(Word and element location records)

==*==

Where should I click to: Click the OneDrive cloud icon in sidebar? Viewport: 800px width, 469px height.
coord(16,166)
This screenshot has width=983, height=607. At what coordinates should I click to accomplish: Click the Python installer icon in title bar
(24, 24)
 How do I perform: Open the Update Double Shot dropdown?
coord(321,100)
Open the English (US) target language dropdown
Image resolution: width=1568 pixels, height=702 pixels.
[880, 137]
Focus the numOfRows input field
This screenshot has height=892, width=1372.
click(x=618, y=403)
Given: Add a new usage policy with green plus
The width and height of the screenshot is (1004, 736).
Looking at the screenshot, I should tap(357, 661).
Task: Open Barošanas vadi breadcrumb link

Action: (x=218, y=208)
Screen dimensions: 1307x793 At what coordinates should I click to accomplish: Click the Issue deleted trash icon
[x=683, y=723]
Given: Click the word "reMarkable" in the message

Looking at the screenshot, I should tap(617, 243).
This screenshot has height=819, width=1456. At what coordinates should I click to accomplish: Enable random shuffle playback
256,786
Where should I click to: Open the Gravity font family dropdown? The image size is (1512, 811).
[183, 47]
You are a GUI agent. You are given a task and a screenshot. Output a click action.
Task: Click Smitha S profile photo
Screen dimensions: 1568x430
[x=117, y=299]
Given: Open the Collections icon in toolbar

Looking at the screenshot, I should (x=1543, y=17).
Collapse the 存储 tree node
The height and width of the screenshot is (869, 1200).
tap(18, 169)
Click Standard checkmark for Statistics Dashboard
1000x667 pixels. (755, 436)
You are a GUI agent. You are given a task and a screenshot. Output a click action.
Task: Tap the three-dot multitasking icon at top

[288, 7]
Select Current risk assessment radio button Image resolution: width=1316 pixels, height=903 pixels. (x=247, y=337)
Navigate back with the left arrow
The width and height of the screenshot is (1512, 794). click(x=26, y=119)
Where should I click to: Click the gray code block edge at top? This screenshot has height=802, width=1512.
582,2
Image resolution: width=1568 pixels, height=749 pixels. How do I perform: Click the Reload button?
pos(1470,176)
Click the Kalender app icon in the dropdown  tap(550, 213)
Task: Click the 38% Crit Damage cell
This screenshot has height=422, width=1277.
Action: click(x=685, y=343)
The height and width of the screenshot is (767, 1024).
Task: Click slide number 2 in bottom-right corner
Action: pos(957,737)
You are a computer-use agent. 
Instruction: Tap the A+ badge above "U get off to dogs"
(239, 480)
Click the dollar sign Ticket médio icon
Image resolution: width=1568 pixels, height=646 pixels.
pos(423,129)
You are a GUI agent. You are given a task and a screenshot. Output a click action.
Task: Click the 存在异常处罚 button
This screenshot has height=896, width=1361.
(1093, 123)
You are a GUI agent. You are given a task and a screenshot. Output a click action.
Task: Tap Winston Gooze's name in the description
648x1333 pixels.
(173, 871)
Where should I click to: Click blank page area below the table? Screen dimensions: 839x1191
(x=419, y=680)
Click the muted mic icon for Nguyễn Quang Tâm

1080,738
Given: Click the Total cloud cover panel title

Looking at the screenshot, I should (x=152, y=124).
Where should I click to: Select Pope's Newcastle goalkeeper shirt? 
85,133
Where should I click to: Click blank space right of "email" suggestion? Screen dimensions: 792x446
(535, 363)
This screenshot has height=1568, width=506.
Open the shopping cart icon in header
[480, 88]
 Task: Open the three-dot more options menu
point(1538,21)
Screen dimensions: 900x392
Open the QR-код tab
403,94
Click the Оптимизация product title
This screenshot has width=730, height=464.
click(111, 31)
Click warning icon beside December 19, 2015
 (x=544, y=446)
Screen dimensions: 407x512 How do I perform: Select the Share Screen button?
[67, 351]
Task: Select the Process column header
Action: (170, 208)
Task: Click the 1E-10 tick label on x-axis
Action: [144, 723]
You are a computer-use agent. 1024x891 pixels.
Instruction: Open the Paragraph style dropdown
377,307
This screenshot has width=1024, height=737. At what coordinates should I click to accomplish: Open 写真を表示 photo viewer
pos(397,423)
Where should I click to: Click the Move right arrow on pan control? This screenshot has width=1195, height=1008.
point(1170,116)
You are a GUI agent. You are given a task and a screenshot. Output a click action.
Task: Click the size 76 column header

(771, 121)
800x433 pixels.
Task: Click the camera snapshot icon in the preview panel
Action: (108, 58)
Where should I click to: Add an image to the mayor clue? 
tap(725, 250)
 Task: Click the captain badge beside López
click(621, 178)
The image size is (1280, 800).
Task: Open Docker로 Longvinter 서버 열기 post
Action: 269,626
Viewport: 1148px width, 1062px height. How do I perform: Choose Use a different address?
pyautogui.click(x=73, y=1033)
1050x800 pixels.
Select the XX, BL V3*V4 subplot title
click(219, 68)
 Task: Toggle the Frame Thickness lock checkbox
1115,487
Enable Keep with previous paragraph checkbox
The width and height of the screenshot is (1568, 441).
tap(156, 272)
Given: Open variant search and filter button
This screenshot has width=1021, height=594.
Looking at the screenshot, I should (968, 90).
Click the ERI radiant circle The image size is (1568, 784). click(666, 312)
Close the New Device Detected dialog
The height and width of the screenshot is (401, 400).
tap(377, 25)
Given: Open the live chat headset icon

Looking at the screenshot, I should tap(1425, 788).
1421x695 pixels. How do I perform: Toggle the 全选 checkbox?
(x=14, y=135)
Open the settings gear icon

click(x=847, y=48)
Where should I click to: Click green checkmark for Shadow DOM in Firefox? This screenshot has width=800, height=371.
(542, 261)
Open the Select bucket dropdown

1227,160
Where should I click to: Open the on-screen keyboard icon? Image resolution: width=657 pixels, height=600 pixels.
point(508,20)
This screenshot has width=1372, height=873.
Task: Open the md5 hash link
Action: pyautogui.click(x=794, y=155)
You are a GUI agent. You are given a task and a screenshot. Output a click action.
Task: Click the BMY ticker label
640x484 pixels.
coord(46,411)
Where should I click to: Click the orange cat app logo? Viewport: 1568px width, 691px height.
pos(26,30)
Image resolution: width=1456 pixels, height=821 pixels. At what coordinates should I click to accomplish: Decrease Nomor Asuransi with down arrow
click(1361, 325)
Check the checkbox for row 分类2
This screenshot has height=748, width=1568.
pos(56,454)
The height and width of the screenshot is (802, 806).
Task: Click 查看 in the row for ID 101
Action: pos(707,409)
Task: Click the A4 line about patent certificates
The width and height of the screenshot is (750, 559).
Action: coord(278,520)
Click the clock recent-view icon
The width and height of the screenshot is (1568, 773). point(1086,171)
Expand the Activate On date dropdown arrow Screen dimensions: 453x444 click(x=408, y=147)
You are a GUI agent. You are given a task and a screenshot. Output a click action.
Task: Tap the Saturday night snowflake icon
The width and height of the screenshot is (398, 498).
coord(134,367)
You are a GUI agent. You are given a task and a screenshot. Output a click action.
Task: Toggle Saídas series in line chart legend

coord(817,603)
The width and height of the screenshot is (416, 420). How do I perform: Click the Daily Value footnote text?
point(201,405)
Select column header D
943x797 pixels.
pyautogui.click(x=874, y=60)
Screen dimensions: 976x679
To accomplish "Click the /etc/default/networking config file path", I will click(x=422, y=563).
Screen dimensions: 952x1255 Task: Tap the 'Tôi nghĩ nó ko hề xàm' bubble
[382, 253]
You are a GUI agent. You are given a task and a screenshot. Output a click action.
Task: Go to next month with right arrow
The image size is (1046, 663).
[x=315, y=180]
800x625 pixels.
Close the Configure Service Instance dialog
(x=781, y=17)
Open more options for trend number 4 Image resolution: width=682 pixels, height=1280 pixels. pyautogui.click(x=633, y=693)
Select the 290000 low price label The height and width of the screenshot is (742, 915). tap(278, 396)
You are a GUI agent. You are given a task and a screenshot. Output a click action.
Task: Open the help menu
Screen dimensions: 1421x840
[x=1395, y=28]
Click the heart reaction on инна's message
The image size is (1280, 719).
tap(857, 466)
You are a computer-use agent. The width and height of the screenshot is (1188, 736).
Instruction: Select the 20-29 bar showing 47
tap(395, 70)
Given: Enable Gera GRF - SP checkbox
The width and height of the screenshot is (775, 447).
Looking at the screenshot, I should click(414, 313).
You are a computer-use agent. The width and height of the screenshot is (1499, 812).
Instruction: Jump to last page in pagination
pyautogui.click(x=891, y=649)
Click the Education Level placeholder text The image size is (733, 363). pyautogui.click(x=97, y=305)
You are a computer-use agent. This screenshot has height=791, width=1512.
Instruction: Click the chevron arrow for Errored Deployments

==*==

* [Aim of the task] Please reproduce the lines word for word, from the first line through the line containing "Action: (x=218, y=208)".

* [Written answer]
Where should I click to: Click the OneDrive cloud icon in sidebar? Viewport: 800px width, 469px height.
coord(16,166)
This screenshot has width=983, height=607. At what coordinates should I click to accomplish: Click the Python installer icon in title bar
(24, 24)
 How do I perform: Open the Update Double Shot dropdown?
coord(321,100)
Open the English (US) target language dropdown
Image resolution: width=1568 pixels, height=702 pixels.
[880, 137]
Focus the numOfRows input field
This screenshot has height=892, width=1372.
click(x=618, y=403)
Given: Add a new usage policy with green plus
The width and height of the screenshot is (1004, 736).
Looking at the screenshot, I should tap(357, 661).
Task: Open Barošanas vadi breadcrumb link

Action: (x=218, y=208)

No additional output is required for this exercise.